Kiev a déclaré que la tenue d’élections dans l’est de l’Ukraine et en Crimée, annexées par la Russie en 2014, était « illégale ».

Kiev a qualifié de « farce » le vote dans certaines parties de l’est de l’Ukraine sous contrôle russe.

Vendredi, le président du Conseil européen, Charles Michel, a félicité sarcastiquement Poutine pour sa « victoire écrasante ».

Il n’était pas clair si la vague d’incidents dans les bureaux de vote était une protestation coordonnée contre le scrutin ou des incidents isolés.

L'opposition russe a appelé les électeurs à former des files d'attente dans les bureaux de vote dimanche, dernier jour du scrutin, en signe de protestation.

Les procureurs de Moscou ont averti vendredi qu'ils puniraient toute personne impliquée dans des rassemblements de masse.

- Attaques aériennes -

Poutine a placé son offensive contre l’Ukraine au centre de sa campagne.

Mais les conséquences de l'offensive militaire de Poutine risquent d'éclipser son cortège électoral dans son pays.

Kiev a lancé cette semaine certaines de ses plus grandes attaques aériennes contre la Russie – certaines atteignant des centaines de kilomètres à l’intérieur du territoire russe – et les guérilleros pro-Kiev ont organisé une série de raids transfrontaliers effrontés.

Les attaques ukrainiennes contre la région frontalière de Belgorod vendredi ont tué au moins deux personnes, a déclaré le gouverneur régional. Trois enfants ont été tués dans la ville ukrainienne de Donetsk, sous contrôle russe, a déclaré son maire.

Dans un communiqué vendredi, le ministère russe de la Défense a déclaré avoir « pleinement rétabli le contrôle » d'une colonie dans la région de Belgorod, en utilisant l'artillerie, des frappes aériennes et des bombes guidées pour déloger les miliciens après une semaine de raids transfrontaliers.

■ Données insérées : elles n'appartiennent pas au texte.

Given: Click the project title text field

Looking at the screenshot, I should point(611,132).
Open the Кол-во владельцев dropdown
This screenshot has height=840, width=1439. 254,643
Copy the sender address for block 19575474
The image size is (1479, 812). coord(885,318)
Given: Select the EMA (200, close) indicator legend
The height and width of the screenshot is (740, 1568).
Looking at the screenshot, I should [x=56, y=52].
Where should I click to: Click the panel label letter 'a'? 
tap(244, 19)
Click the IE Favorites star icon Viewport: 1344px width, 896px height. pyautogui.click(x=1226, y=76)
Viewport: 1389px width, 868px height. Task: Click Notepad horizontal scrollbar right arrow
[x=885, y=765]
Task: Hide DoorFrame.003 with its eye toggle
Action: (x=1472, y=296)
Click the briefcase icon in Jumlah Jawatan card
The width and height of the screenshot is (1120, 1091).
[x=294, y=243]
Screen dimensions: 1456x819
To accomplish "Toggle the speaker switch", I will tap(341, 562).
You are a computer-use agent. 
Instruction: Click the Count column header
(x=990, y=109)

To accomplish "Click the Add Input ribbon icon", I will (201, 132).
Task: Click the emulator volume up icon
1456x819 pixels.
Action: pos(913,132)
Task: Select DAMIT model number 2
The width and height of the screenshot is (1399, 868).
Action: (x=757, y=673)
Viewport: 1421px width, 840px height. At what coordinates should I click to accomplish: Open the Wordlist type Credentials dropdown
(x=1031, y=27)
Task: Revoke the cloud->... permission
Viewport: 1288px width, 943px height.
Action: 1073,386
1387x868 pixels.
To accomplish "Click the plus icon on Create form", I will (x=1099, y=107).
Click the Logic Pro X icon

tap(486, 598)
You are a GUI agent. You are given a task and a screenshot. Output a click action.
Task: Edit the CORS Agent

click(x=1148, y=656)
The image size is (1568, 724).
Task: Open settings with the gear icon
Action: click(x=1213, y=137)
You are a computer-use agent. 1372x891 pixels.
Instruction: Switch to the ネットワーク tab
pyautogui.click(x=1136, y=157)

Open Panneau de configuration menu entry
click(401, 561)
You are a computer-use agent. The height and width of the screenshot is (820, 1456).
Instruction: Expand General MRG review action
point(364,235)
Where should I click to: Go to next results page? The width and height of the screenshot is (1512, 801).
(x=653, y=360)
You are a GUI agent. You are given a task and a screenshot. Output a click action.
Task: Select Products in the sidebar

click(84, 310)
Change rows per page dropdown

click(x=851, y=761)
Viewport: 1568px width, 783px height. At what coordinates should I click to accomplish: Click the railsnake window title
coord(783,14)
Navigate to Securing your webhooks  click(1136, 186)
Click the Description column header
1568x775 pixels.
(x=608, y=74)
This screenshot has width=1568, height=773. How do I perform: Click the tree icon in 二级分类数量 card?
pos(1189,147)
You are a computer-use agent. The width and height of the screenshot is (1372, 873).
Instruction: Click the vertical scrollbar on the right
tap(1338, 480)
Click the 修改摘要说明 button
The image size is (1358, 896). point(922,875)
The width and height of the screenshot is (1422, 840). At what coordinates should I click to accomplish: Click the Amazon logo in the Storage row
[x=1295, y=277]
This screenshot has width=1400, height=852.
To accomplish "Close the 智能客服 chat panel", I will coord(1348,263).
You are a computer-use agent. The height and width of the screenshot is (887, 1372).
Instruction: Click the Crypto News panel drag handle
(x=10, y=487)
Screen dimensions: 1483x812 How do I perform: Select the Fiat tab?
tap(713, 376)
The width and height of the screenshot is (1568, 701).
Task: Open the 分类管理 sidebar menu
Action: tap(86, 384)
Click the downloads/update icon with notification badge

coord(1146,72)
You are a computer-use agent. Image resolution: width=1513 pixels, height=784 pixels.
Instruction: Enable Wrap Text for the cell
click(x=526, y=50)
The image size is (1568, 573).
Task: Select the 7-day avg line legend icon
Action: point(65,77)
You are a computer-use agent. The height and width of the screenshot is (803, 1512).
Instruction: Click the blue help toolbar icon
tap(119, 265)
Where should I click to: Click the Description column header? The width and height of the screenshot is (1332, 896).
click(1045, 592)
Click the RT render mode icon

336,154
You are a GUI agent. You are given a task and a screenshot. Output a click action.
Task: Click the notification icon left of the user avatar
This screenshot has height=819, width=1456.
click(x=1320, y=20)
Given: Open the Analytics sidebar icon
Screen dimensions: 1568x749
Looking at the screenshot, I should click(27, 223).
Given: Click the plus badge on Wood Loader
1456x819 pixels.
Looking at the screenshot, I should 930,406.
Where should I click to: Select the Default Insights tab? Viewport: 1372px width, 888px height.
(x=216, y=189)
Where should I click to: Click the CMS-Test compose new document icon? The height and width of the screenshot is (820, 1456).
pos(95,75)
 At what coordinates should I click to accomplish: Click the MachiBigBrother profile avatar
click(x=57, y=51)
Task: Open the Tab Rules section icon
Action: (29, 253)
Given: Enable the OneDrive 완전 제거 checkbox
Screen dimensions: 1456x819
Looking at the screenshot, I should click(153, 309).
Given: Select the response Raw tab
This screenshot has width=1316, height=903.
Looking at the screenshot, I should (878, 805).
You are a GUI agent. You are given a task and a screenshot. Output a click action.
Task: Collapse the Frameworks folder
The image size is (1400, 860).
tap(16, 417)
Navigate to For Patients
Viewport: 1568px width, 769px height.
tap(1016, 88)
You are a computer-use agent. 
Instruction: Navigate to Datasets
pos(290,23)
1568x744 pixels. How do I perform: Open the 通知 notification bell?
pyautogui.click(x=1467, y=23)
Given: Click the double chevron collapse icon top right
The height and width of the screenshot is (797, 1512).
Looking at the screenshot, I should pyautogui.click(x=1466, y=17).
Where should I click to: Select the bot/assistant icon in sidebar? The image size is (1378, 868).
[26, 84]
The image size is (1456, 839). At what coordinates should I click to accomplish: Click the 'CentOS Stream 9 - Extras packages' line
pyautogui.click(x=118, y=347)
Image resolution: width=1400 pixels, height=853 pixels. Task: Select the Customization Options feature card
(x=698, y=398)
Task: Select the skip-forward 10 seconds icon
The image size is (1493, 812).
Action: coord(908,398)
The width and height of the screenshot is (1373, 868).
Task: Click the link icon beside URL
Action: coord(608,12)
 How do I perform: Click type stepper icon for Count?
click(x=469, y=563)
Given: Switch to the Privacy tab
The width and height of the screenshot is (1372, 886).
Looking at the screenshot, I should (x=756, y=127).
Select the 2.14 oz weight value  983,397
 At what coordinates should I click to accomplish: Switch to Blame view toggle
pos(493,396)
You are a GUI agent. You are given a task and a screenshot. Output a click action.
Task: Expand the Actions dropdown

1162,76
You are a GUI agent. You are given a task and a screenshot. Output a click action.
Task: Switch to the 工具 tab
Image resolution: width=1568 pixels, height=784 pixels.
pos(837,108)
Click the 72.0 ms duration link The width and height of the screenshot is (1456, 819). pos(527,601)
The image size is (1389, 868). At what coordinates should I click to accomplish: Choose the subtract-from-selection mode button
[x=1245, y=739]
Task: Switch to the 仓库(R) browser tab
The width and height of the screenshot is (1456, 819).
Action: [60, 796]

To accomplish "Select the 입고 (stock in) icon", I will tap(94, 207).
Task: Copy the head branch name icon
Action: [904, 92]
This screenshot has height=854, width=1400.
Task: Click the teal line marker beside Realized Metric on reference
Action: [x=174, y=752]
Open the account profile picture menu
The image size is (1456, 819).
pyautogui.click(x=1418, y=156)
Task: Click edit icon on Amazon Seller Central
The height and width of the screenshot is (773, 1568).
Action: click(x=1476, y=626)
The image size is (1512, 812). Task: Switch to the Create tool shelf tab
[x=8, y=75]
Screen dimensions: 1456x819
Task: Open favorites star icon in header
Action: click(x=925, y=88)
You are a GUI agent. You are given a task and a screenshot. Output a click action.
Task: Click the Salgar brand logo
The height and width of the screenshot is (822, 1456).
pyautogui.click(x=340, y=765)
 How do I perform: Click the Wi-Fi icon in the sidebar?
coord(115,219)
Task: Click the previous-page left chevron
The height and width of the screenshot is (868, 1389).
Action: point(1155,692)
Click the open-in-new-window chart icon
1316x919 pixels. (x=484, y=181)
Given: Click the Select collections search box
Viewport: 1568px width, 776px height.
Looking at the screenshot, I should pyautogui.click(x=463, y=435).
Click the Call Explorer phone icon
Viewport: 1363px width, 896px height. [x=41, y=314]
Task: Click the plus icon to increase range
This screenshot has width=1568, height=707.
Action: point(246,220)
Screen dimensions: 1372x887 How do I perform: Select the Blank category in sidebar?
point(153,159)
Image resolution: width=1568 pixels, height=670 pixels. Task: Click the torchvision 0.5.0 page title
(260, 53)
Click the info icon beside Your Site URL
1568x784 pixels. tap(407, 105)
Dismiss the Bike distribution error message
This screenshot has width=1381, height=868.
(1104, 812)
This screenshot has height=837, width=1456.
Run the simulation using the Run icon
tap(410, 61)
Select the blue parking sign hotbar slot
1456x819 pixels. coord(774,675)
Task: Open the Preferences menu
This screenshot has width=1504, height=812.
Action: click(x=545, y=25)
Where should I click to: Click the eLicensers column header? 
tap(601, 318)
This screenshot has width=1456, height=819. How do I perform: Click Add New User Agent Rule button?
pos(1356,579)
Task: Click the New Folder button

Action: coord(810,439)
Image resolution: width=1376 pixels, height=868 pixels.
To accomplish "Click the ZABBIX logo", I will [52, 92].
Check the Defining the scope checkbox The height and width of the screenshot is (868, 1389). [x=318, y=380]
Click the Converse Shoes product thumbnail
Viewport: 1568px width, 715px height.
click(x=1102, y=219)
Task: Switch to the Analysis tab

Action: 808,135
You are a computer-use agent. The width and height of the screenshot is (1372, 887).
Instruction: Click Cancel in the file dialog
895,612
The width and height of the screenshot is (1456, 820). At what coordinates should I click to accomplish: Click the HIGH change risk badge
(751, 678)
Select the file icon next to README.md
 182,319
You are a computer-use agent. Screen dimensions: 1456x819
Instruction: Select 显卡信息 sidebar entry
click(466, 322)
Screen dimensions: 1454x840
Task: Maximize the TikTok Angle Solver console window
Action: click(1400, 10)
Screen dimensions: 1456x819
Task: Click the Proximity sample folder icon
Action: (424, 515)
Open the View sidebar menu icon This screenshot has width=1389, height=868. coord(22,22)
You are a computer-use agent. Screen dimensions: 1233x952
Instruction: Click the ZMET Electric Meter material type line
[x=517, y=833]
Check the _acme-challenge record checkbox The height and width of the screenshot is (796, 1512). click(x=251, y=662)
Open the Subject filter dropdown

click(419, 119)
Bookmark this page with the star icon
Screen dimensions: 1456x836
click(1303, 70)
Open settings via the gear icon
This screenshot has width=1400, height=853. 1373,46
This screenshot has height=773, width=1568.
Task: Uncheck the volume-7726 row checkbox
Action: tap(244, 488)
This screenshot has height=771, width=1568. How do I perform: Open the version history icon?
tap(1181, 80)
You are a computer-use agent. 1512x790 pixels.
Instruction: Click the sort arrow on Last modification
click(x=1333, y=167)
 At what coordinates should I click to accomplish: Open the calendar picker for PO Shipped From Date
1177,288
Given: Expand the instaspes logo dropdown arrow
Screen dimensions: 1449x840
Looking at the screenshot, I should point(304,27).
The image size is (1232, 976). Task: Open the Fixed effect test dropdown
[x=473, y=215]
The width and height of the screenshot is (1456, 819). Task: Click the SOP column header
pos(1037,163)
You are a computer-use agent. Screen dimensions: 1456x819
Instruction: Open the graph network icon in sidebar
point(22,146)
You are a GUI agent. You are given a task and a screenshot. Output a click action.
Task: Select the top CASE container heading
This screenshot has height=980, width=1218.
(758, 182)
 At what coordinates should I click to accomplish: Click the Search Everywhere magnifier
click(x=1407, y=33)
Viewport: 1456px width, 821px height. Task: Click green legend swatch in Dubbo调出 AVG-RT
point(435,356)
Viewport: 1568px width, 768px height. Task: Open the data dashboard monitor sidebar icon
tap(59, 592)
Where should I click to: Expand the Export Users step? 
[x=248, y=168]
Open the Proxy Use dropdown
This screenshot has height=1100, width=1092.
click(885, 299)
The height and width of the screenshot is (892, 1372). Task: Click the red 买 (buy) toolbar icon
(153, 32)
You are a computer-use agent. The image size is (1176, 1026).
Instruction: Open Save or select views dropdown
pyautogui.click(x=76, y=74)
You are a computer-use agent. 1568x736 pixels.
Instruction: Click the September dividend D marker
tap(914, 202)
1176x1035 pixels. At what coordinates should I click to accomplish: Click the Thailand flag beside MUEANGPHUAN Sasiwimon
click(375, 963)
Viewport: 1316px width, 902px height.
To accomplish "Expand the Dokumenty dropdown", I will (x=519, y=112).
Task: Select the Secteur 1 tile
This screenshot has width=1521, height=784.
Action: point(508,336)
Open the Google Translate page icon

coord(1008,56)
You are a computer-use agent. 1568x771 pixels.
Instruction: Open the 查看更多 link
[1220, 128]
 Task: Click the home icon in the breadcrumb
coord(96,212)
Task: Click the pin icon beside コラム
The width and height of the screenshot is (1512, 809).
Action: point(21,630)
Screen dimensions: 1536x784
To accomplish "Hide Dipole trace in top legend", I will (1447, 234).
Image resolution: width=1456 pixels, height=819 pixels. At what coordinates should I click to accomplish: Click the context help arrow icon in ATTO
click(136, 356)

Le porte-parole du Kremlin, Dmitri Peskov, a déclaré vendredi aux journalistes que les saboteurs « tentaient de déstabiliser les élections, d'une manière ou d'une autre ».

L'agence de sécurité russe FSB a également annoncé une vague d'arrestations de Russes qui, selon eux, préparaient des attaques contre des infrastructures cruciales pour tenter de perturber les élections et contrecarrer l'offensive militaire russe.